Before HINCKS, LUMBARD and WATERMAN, Circuit Judges.
Isaac Salem, the appellant here, was the original proctor for the libelant Markakis in a libel brought in the Southern District of New York against the respondents for personal injuries. On June 26, 1956, Markakis discharged Salem and hired one Cassapoglou to prosecute his suit. Cassapoglou and Salem agreed in writing that Salem was "entitled to receive 10% of all monies collected by suits, settlement or otherwise * * *" There was, however, no evidence to show that Markakis assented to that agreement or to warrant a conclusion that he was bound thereby. Thereafter the suit was dismissed without prejudice for lack of jurisdiction and a libel for the same claim was brought in the Eastern District of Virginia, where the Mparmpa Christos was attached. In early 1957, Cassapoglou was discharged by the libelant, and the firm of Standard, Weisberg, Harolds & Malament was substituted. The case was removed by consent to the Southern District of New York, where it was tried, resulting in an award of $25,000 to the libelant. 161 F.Supp. 487. Cassapoglou then moved to have the court fix his legal fees and to be relieved "from all obligations pertaining to this action toward * * * Salem * * * and Morewitz & Morewitz [Virginia counsel]." Salem submitted an affidavit emtitled "Affidavit as Special Appearance" wherein he contested the jurisdiction of the court. Judge Herlands held that the court had jurisdiction to charge the attorneys' liens in favor of Salem as well as of Cassapoglou against the fund which comprised the recovery and his order went no further than so to charge the liens the amount of which he fixed on a quantum meruit basis. Salem, alone, appealed.

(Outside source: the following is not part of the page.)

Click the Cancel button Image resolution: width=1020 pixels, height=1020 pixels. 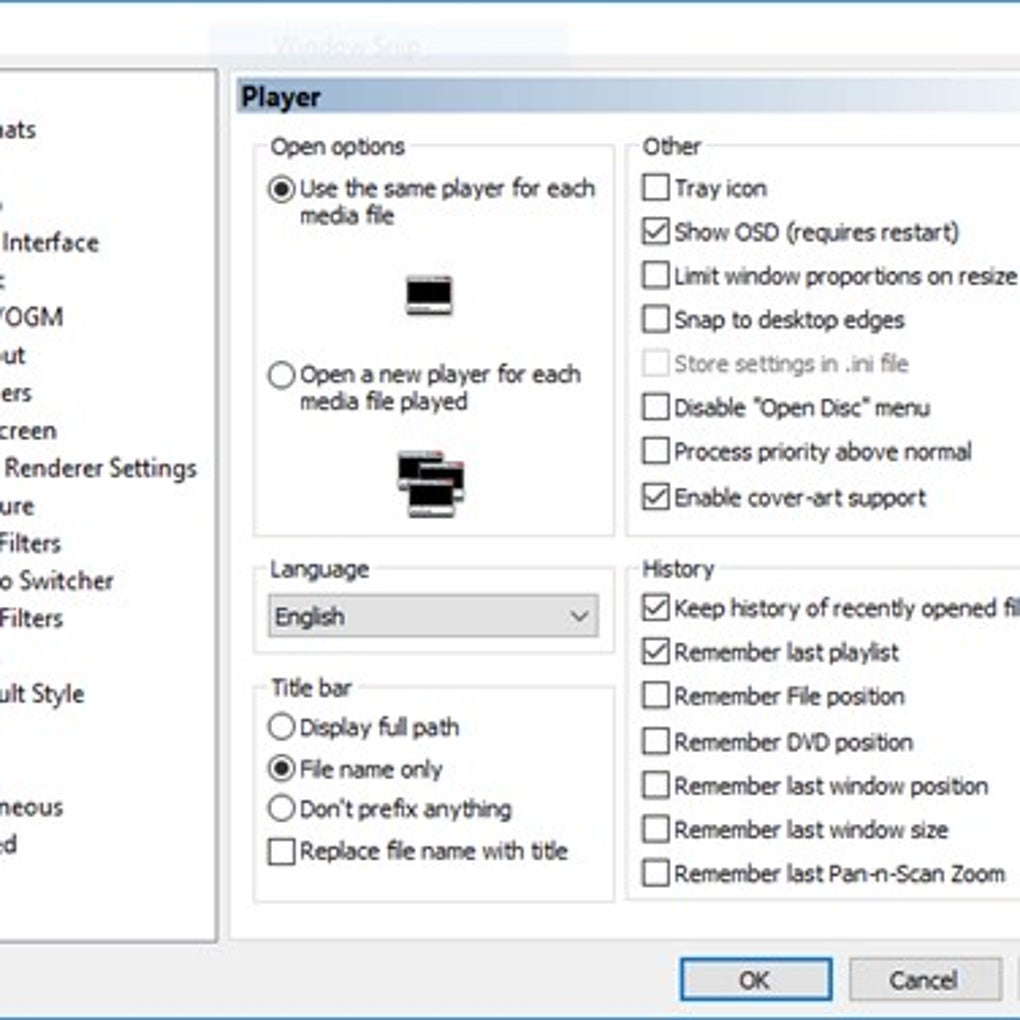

Under New York Judiciary Law, McKinney's Consol.Laws, c. 30, § 475, an attorney is given a charging lien upon the recovery obtained upon his client's cause of action. The lien attaches upon the commencement of the action and covers compensation for services thereafter rendered during the pendency of the action. This state statute creates an equitable right and remedy cognizable in the federal courts. Woodbury v. Andrew Jergens Co., 2 Cir., 69 F.2d 49; Nic Projector Corp. v. Movie-Jecktor Co., D.C.S.D.N.Y., 16 F.Supp. 605, and cases there cited. However, the jurisdiction stems from the state-created right and the courts of New York have decided that the lien does not survive a discontinuance of the action. In re Cooper, 291 N.Y. 255, 52 N.E.2d 421; Costagliola v. Prudential S.S. Corp., 9 Misc.2d 616, 168 N.Y.S.2d 480. Nor does federal law, when applicable, give any greater rights of lien. See Great Lakes Transit Corp. v. Marceau, 2 Cir., 154 F.2d 623; United States v Guaranty Trust Co., D.C.S.D.N.Y., 60 F.Supp. 103, modified 2 Cir., 161 F.2d 571, petition for certiorari dismissed 332 U.S. 753, 68 S. Ct. 89, 92 L. Ed. 340, certiorari denied sub nominibus Steingut v. Guaranty Trust Co.; Tillman v. Millard, 332 U.S. 807, 68 S. Ct. 106, 92 L. Ed. 385.
We conclude, therefore, that since the libel brought by Salem had been dismissed without a recovery, his only rights of lien had been extinguished. The court below lacked jurisdiction in the subsequent action now on appeal to fix fees earned, if at all, in the superseded action and to make a charge therefor upon the fund recovered in the subsequent action. What rights, if any, Salem would have had as to the liquidation and enforcement of his compensation if he had taken timely action upon his discharge in the superseded action is a question not before us. Cf. The Flush, 2 Cir., 277 F.25, certiorari denied sub nom. Bulk Oil Transports v. Thompson, 257 U.S. 657, 42 S. Ct. 184, 66 L. Ed. 421; Doggett v. Deauville Corporation, 5 Cir., 148 F.2d 881, and cases there cited.
Reversed and remanded for deletion from the decree below of the paragraph fixing and charging Salem's fees and disbursements.